He looks like a dwarf or dwarf cross to me what with his tiny ears. Do you know what his parents were?


----------



## bunbun1 (Jul 4, 2013)

*Her.

I think I might be overfeeding her :/
We fast walk for few hours outside every day though.

I have no idea who her parents were. All I was told when I got her was "she's angoran".
To me she looked like a netherland at that time:


----------



## Bonsai (Jul 4, 2013)

Sorry, I thought I was reading "he" in the first post.

It is possible she is a Netherland x Wooly cross but her fur doesn't seem "wooly"; she seems to be about "dwarf size" though. She could just be a false dwarf, they often look like a dwarf but not completely. Or just from pet quality Nethies that didn't have the idea conformation. She looks to me like a false dwarf. c: My Nethie's sire is a false dwarf and he looks similar to her in stature and anatomy, just blockier.
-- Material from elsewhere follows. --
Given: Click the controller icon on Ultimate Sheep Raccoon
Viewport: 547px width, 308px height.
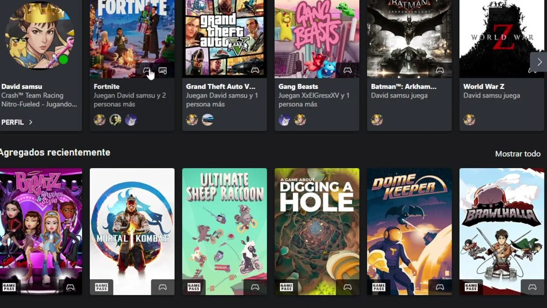Looking at the screenshot, I should [x=255, y=287].
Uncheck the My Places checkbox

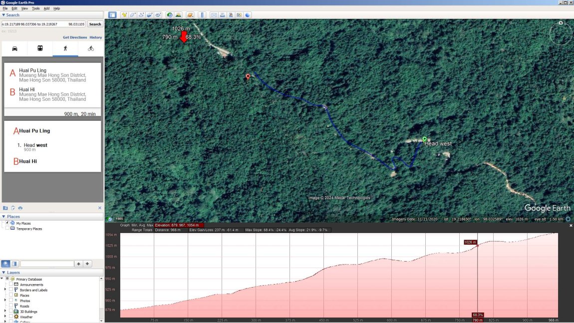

Angoran isn't a breed, Angora is. Angora are also much bigger than dwarf rabbits. They come in a few varieties (French, English, Giant, Satin and perhaps some others) and all weigh above 4lb. c: They also have a distinctive appearance, even as babies. So I think the person who sold you your rabbit had either no clue theirselves and made up something to try and sell her or they were misinformed.


----------



## Zaiya (Jul 4, 2013)

She looks a lot like one of my boys, Moss, did when he was younger. We're still not sure what he is.


----------



## bunbun1 (Jul 4, 2013)

The only wooly part seems to be on back of her head/ears, which gives her a girly appearance. 

Yeah, that's what I'm guessing, either dwarf or false dwarf.
Is there any way to be sure?


----------



## Zaiya (Jul 4, 2013)

You might just have to wait until she's grown up is my guess.


----------



## bunbun1 (Jul 4, 2013)

Shes over 6 months old. (had her for 7 1/2 myself)


----------



## Zaiya (Jul 4, 2013)

How much does she weigh?


----------



## Bonsai (Jul 4, 2013)

Seems I misinformed you; false dwarf do not carry the "dw" gene, they got two normal ones instead. This happens when a pair carrying "DWdw" both breed and then there's the potential for normal rabbits. Your girl does still look like a false dwarf to me, though. Netherland Dwarf rabbits have a bit of a blockier anatomy and her face doesn't seem as flat as a Nethie of proper conformation does. So I still think she is a false dwarf, which isn't a bad thing!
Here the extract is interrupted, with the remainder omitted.